Required action => Once the pictures are set aside, transcribe each line of the data exactly.

(Saved entries)
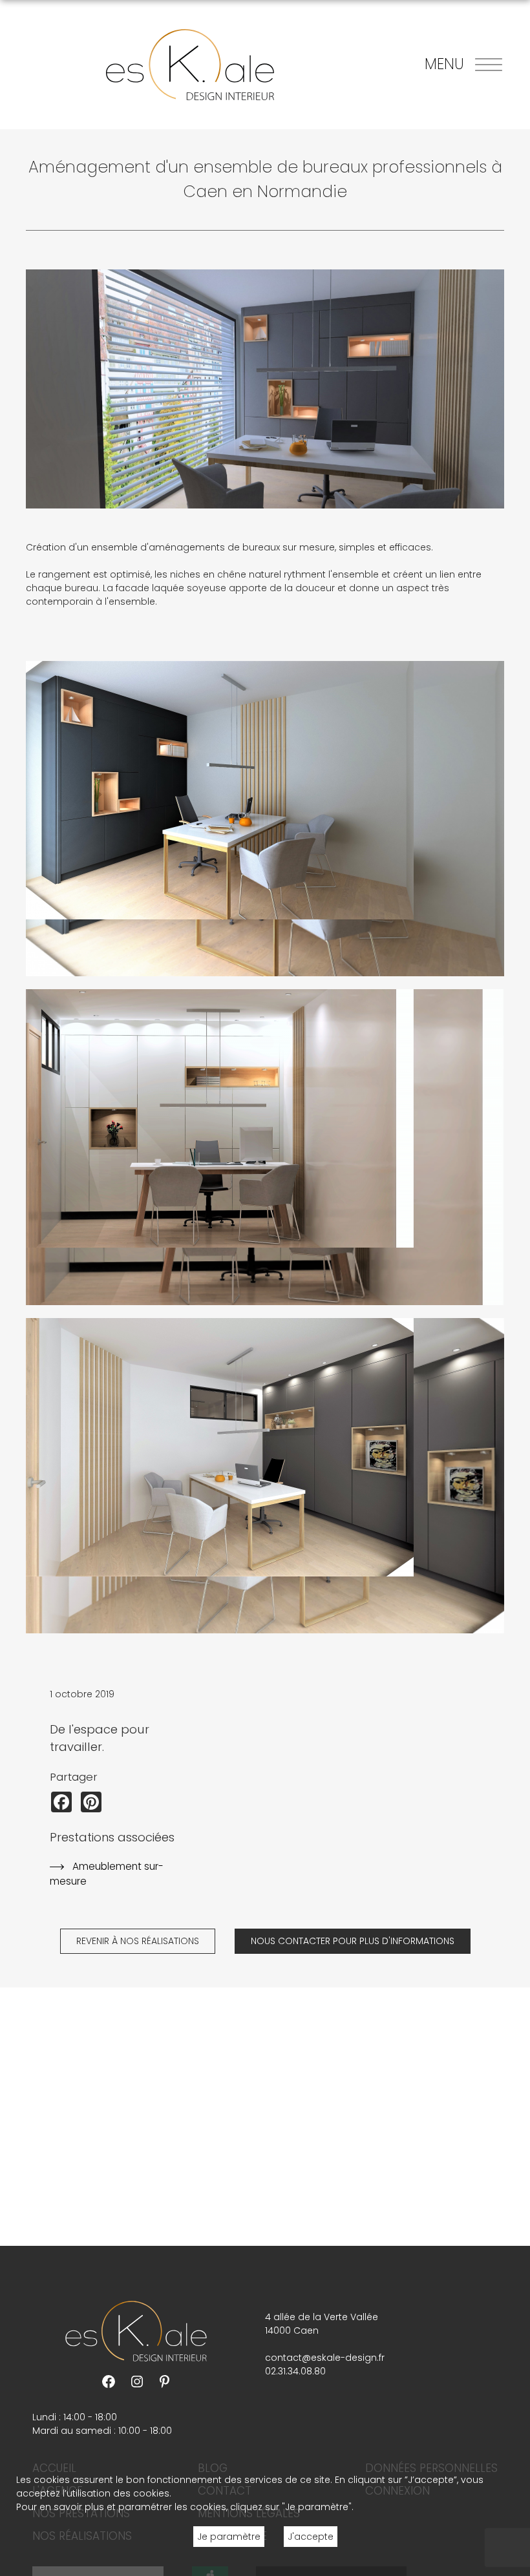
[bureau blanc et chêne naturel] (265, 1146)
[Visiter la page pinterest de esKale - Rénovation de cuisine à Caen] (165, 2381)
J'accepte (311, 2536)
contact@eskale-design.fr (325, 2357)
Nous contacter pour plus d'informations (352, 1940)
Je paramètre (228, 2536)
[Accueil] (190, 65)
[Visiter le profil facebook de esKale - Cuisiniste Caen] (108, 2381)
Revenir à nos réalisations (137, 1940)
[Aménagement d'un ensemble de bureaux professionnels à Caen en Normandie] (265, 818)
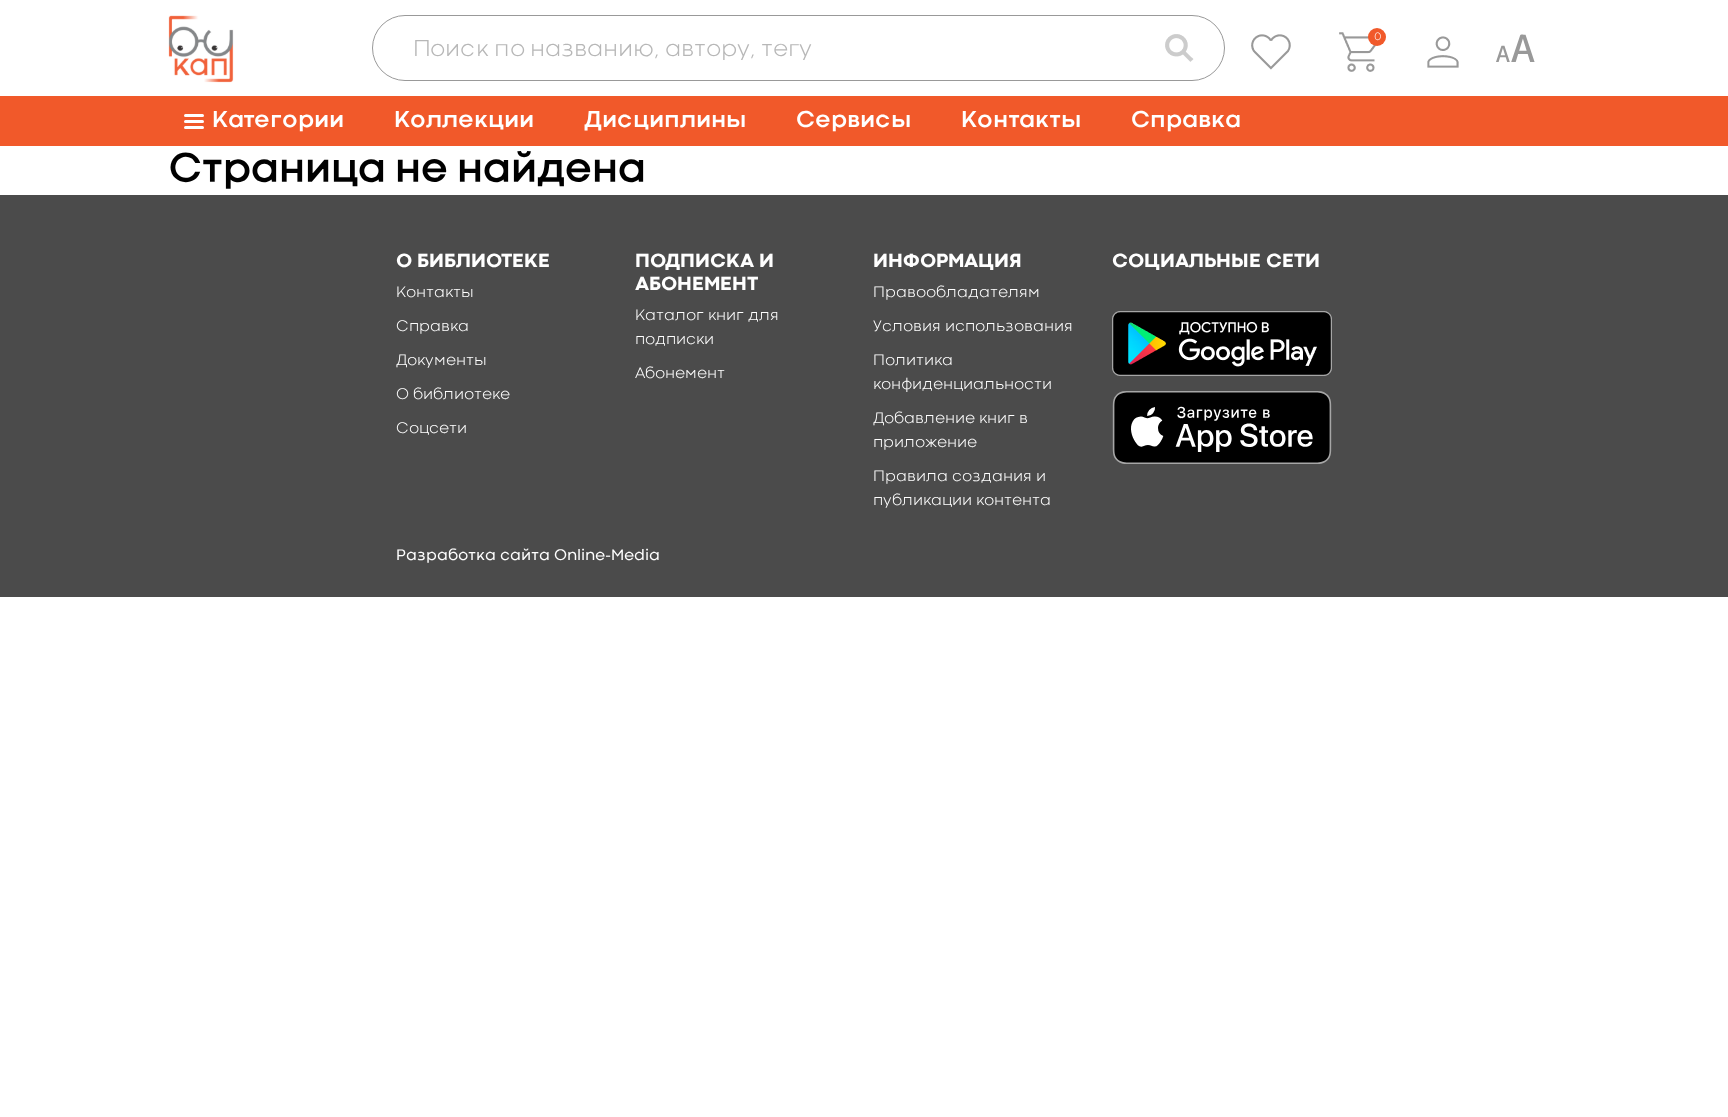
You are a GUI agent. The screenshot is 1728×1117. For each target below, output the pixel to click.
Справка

Written answer =>
[bureau blanc et chêne naturel] (265, 1146)
[Visiter la page pinterest de esKale - Rénovation de cuisine à Caen] (165, 2381)
J'accepte (311, 2536)
contact@eskale-design.fr (325, 2357)
Nous contacter pour plus d'informations (352, 1940)
Je paramètre (228, 2536)
[Accueil] (190, 65)
[Visiter le profil facebook de esKale - Cuisiniste Caen] (108, 2381)
Revenir à nos réalisations (137, 1940)
[Aménagement d'un ensemble de bureaux professionnels à Caen en Normandie] (265, 818)
You are a GUI agent. The screenshot is 1728×1117. For each target below, output the pixel to click.
Справка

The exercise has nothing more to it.